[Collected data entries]
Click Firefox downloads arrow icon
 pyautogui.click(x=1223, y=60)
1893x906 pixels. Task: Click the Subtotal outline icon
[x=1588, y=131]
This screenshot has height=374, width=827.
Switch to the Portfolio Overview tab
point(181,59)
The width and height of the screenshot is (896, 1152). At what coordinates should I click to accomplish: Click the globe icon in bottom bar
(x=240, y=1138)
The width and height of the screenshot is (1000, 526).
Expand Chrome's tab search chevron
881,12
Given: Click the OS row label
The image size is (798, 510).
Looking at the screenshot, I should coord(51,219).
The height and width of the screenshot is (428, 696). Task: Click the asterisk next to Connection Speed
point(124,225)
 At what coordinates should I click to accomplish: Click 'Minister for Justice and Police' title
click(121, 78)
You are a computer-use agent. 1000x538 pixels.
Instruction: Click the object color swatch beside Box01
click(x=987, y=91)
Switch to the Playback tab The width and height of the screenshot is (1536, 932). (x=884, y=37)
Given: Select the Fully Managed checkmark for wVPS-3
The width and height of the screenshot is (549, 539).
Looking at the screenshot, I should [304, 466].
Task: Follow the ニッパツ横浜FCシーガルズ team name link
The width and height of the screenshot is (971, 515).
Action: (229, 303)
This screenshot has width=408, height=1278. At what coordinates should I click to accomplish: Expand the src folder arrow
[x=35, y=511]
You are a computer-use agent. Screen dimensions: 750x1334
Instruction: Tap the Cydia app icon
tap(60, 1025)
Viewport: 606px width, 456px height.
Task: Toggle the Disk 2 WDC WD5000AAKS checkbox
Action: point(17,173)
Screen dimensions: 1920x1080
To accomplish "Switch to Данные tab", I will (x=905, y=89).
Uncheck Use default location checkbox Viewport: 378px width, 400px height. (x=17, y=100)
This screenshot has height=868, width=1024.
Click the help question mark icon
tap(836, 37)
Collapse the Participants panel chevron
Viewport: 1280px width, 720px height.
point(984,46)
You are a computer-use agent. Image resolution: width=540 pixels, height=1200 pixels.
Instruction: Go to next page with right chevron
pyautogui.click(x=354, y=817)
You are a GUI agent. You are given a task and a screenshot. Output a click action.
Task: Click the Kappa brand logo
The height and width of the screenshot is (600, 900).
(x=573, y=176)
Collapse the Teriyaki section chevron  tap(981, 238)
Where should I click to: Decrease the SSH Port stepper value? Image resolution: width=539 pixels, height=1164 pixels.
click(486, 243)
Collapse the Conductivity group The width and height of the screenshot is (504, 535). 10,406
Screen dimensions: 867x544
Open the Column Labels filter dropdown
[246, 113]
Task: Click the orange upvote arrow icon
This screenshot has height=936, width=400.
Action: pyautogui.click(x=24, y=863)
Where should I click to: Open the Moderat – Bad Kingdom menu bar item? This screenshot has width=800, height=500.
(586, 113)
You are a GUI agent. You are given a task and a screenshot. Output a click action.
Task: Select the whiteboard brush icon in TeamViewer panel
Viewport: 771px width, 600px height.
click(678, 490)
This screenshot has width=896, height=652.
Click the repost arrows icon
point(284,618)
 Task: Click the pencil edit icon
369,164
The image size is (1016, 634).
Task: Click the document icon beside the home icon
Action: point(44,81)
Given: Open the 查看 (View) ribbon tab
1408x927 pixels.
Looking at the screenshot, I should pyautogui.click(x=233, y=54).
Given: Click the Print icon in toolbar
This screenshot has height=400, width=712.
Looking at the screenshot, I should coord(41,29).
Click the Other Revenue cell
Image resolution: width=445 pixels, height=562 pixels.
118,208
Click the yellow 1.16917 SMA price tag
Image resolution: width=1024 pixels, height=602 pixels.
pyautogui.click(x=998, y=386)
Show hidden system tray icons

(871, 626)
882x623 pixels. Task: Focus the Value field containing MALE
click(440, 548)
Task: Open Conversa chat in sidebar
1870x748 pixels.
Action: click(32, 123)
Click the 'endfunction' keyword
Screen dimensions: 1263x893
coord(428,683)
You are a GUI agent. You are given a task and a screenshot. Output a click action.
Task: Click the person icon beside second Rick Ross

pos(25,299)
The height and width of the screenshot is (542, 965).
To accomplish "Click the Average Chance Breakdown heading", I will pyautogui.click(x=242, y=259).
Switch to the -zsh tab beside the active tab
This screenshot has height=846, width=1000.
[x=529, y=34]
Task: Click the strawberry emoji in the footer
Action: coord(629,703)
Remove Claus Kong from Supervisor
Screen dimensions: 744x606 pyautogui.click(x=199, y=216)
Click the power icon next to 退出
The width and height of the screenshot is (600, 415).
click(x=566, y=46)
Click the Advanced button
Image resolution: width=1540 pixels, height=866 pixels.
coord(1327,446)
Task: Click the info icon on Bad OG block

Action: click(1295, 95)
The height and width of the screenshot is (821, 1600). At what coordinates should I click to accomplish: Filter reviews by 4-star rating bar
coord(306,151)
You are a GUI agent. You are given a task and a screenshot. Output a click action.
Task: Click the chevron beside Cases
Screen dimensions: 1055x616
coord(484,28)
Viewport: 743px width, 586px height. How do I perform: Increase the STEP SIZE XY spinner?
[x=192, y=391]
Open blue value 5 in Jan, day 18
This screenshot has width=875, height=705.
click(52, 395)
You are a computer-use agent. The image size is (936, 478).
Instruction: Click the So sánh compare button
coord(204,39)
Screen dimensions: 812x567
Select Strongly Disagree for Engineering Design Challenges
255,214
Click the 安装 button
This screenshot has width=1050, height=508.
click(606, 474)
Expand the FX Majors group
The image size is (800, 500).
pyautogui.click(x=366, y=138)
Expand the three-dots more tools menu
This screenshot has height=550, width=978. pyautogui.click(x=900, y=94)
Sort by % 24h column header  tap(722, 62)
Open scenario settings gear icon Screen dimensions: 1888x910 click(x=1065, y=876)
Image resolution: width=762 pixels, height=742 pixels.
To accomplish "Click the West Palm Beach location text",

WHAT IS REQUIRED:
Copy each line above that has the word "will".

EXERCISE OUTPUT:
To accomplish "Switch to Данные tab", I will (x=905, y=89).
To accomplish "Click the Average Chance Breakdown heading", I will pyautogui.click(x=242, y=259).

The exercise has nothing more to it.